Construimos estos calentadores eléctricos para patios por una razón: hacer que los espacios al aire libre se sientan acogedores, sin importar el clima. La magia ocurre con una lámpara infrarroja de alta potencia, llena de energía, concentrada en un espacio reducido y lo suficientemente resistente para resistir la lluvia, el viento y cualquier otra cosa que el cielo le arroje.
Así es como funciona. Se conecta a un voltaje estándar de la red (220–240V) y consume entre 1.5 y 2.5 kW. Esa energía se convierte directamente en calor radiante, sin tener que esperar a que el aire se caliente. Así que, incluso cuando sopla la brisa, aún sientes ese calor instantáneo y reconfortante. La longitud del tubo se elige para dar forma al calor justo: más largo para una distribución más amplia, más corto para un haz más concentrado e intenso.
Elegimos tubos de cuarzo llenos de halógeno por una razón. El cuarzo soporta las altas temperaturas del filamento y no se agrieta cuando las cosas se calientan o enfrían rápidamente. El gas halógeno mantiene la salida estable con el tiempo al ralentizar la evaporación del filamento, por lo que la lámpara permanece brillante por más tiempo y evita ese molesto ennegrecimiento. ¿Y la base R7s? Asegura un contacto limpio y sólido, se alinea perfectamente y facilita el reemplazo, especialmente en luminarias exteriores. Toda la lámpara y el sistema eléctrico están dentro de una carcasa impermeable con clasificación IP55 o superior, por lo que el agua no entra y se evitan cortocircuitos.
Los calentadores para patios al aire libre tienen que demostrar su valía en el mundo real: lluvia, rocío, polvo, todo eso.
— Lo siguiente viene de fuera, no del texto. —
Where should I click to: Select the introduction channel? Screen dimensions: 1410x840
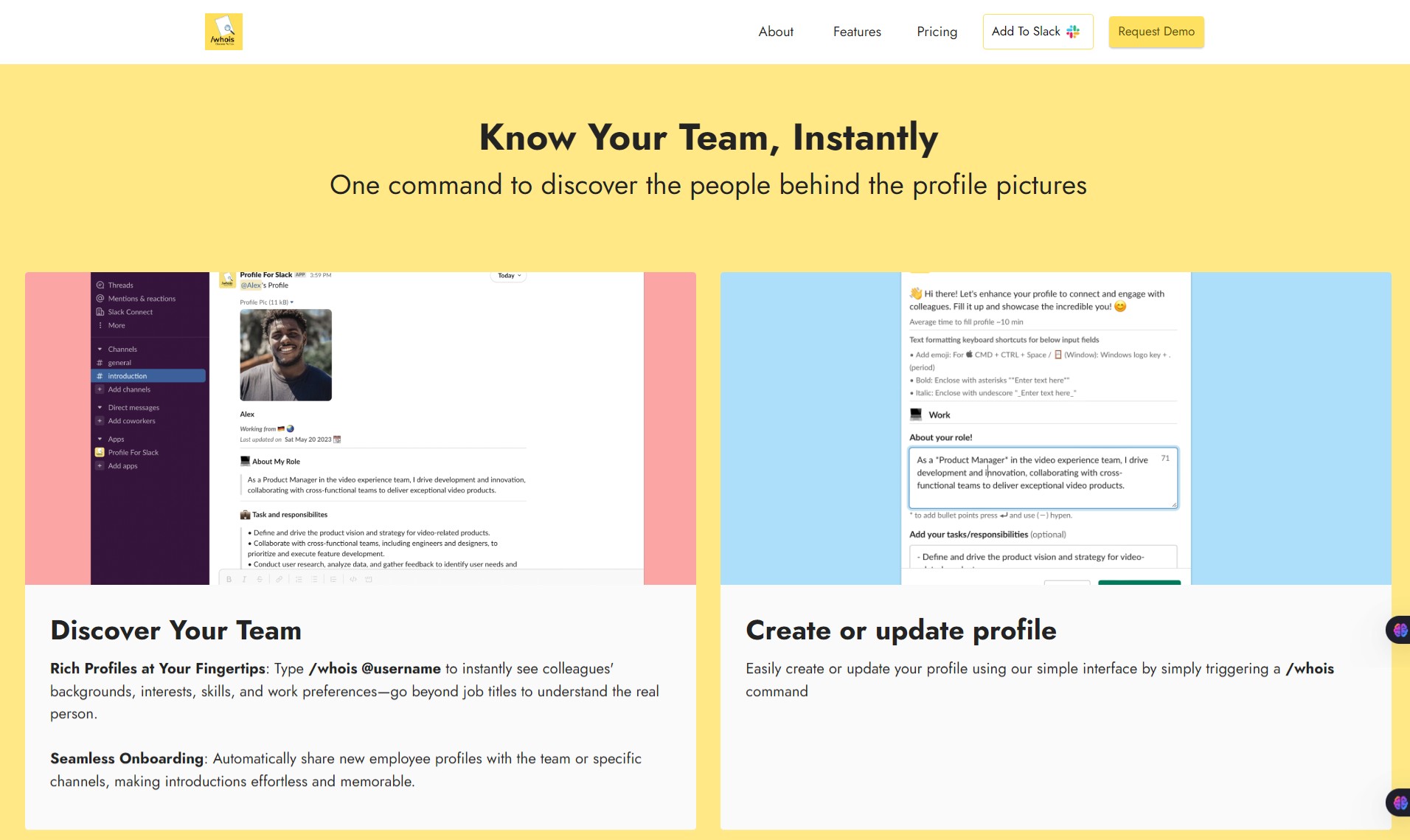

Esa construcción impermeable mantiene el interior seco, para que el calor siga llegando sin problemas.
Sí, es potente, así que querrás dimensionar el circuito correctamente y darle espacio para respirar. Hazlo bien y obtendrás una fuente de calor resistente y confiable que se instala rápido y sigue funcionando casi sin complicaciones.